Written problem:
Put the lines below into a Markdown table with two columns, Row and Line. Number each row and leave out blank lines.

□ □ □

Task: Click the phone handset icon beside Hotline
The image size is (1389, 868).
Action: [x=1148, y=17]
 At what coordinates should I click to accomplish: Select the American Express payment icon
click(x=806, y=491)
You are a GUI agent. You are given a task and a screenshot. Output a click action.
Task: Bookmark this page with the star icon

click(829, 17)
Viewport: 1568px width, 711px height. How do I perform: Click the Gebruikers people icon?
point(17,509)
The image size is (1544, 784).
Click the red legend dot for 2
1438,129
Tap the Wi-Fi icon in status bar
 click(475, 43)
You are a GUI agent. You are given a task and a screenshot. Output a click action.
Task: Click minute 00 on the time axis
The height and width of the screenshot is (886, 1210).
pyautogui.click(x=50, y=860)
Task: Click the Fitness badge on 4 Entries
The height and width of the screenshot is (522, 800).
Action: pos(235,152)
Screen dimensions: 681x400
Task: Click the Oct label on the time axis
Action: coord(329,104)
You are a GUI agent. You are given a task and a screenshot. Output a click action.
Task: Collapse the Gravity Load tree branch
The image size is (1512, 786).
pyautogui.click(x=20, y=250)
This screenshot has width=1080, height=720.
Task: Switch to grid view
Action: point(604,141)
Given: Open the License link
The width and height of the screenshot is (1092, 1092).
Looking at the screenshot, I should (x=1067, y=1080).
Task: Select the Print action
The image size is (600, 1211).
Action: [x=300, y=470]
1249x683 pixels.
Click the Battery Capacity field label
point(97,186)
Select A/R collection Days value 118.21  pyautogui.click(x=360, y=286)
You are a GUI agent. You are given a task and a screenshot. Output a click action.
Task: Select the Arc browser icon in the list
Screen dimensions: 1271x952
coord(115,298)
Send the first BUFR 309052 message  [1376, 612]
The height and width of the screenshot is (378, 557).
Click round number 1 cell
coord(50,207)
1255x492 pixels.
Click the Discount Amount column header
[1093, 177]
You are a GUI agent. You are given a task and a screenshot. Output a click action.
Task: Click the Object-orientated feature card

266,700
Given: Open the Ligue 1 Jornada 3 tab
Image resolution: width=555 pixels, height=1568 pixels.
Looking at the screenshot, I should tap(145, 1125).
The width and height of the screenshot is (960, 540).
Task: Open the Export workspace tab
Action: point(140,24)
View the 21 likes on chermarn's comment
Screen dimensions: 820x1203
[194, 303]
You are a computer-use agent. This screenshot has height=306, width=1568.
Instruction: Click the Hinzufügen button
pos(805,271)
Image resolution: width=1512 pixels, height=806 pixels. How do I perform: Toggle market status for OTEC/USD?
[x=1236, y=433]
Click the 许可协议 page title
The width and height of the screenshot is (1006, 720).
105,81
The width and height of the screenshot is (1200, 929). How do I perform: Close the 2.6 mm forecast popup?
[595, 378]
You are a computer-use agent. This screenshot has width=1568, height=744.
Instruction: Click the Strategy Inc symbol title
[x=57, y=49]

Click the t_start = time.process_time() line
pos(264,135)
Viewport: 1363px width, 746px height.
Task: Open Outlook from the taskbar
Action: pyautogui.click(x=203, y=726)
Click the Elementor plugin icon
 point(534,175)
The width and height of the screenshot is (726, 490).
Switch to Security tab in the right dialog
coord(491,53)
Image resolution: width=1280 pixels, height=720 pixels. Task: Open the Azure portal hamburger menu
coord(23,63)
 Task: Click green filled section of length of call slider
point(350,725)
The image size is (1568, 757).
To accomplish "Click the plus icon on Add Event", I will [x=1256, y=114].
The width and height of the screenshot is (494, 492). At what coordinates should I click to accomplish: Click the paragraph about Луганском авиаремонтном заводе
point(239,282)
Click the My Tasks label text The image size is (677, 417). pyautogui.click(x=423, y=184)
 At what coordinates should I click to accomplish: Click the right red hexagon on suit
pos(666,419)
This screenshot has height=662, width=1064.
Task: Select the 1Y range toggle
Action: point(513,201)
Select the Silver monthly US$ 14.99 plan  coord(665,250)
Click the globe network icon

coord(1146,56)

□ □ □

Result of the task:
| Row | Line |
|---|---|
| 1 | Task: Click the phone handset icon beside Hotline |
| 2 | The image size is (1389, 868). |
| 3 | Action: [x=1148, y=17] |
| 4 |  At what coordinates should I click to accomplish: Select the American Express payment icon |
| 5 | click(x=806, y=491) |
| 6 | You are a GUI agent. You are given a task and a screenshot. Output a click action. |
| 7 | Task: Bookmark this page with the star icon |
| 8 | click(829, 17) |
| 9 | Viewport: 1568px width, 711px height. How do I perform: Click the Gebruikers people icon? |
| 10 | point(17,509) |
| 11 | The image size is (1544, 784). |
| 12 | Click the red legend dot for 2 |
| 13 | 1438,129 |
| 14 | Tap the Wi-Fi icon in status bar |
| 15 |  click(475, 43) |
| 16 | You are a GUI agent. You are given a task and a screenshot. Output a click action. |
| 17 | Task: Click minute 00 on the time axis |
| 18 | The height and width of the screenshot is (886, 1210). |
| 19 | pyautogui.click(x=50, y=860) |
| 20 | Task: Click the Fitness badge on 4 Entries |
| 21 | The height and width of the screenshot is (522, 800). |
| 22 | Action: pos(235,152) |
| 23 | Screen dimensions: 681x400 |
| 24 | Task: Click the Oct label on the time axis |
| 25 | Action: coord(329,104) |
| 26 | You are a GUI agent. You are given a task and a screenshot. Output a click action. |
| 27 | Task: Collapse the Gravity Load tree branch |
| 28 | The image size is (1512, 786). |
| 29 | pyautogui.click(x=20, y=250) |
| 30 | This screenshot has width=1080, height=720. |
| 31 | Task: Switch to grid view |
| 32 | Action: point(604,141) |
| 33 | Given: Open the License link |
| 34 | The width and height of the screenshot is (1092, 1092). |
| 35 | Looking at the screenshot, I should (x=1067, y=1080). |
| 36 | Task: Select the Print action |
| 37 | The image size is (600, 1211). |
| 38 | Action: [x=300, y=470] |
| 39 | 1249x683 pixels. |
| 40 | Click the Battery Capacity field label |
| 41 | point(97,186) |
| 42 | Select A/R collection Days value 118.21  pyautogui.click(x=360, y=286) |
| 43 | You are a GUI agent. You are given a task and a screenshot. Output a click action. |
| 44 | Task: Select the Arc browser icon in the list |
| 45 | Screen dimensions: 1271x952 |
| 46 | coord(115,298) |
| 47 | Send the first BUFR 309052 message  [1376, 612] |
| 48 | The height and width of the screenshot is (378, 557). |
| 49 | Click round number 1 cell |
| 50 | coord(50,207) |
| 51 | 1255x492 pixels. |
| 52 | Click the Discount Amount column header |
| 53 | [1093, 177] |
| 54 | You are a GUI agent. You are given a task and a screenshot. Output a click action. |
| 55 | Task: Click the Object-orientated feature card |
| 56 | 266,700 |
| 57 | Given: Open the Ligue 1 Jornada 3 tab |
| 58 | Image resolution: width=555 pixels, height=1568 pixels. |
| 59 | Looking at the screenshot, I should tap(145, 1125). |
| 60 | The width and height of the screenshot is (960, 540). |
| 61 | Task: Open the Export workspace tab |
| 62 | Action: point(140,24) |
| 63 | View the 21 likes on chermarn's comment |
| 64 | Screen dimensions: 820x1203 |
| 65 | [194, 303] |
| 66 | You are a computer-use agent. This screenshot has height=306, width=1568. |
| 67 | Instruction: Click the Hinzufügen button |
| 68 | pos(805,271) |
| 69 | Image resolution: width=1512 pixels, height=806 pixels. How do I perform: Toggle market status for OTEC/USD? |
| 70 | [x=1236, y=433] |
| 71 | Click the 许可协议 page title |
| 72 | The width and height of the screenshot is (1006, 720). |
| 73 | 105,81 |
| 74 | The width and height of the screenshot is (1200, 929). How do I perform: Close the 2.6 mm forecast popup? |
| 75 | [595, 378] |
| 76 | You are a computer-use agent. This screenshot has width=1568, height=744. |
| 77 | Instruction: Click the Strategy Inc symbol title |
| 78 | [x=57, y=49] |
| 79 | Click the t_start = time.process_time() line |
| 80 | pos(264,135) |
| 81 | Viewport: 1363px width, 746px height. |
| 82 | Task: Open Outlook from the taskbar |
| 83 | Action: pyautogui.click(x=203, y=726) |
| 84 | Click the Elementor plugin icon |
| 85 |  point(534,175) |
| 86 | The width and height of the screenshot is (726, 490). |
| 87 | Switch to Security tab in the right dialog |
| 88 | coord(491,53) |
| 89 | Image resolution: width=1280 pixels, height=720 pixels. Task: Open the Azure portal hamburger menu |
| 90 | coord(23,63) |
| 91 |  Task: Click green filled section of length of call slider |
| 92 | point(350,725) |
| 93 | The image size is (1568, 757). |
| 94 | To accomplish "Click the plus icon on Add Event", I will [x=1256, y=114]. |
| 95 | The width and height of the screenshot is (494, 492). At what coordinates should I click to accomplish: Click the paragraph about Луганском авиаремонтном заводе |
| 96 | point(239,282) |
| 97 | Click the My Tasks label text The image size is (677, 417). pyautogui.click(x=423, y=184) |
| 98 |  At what coordinates should I click to accomplish: Click the right red hexagon on suit |
| 99 | pos(666,419) |
| 100 | This screenshot has height=662, width=1064. |
| 101 | Task: Select the 1Y range toggle |
| 102 | Action: point(513,201) |
| 103 | Select the Silver monthly US$ 14.99 plan  coord(665,250) |
| 104 | Click the globe network icon |
| 105 | coord(1146,56) |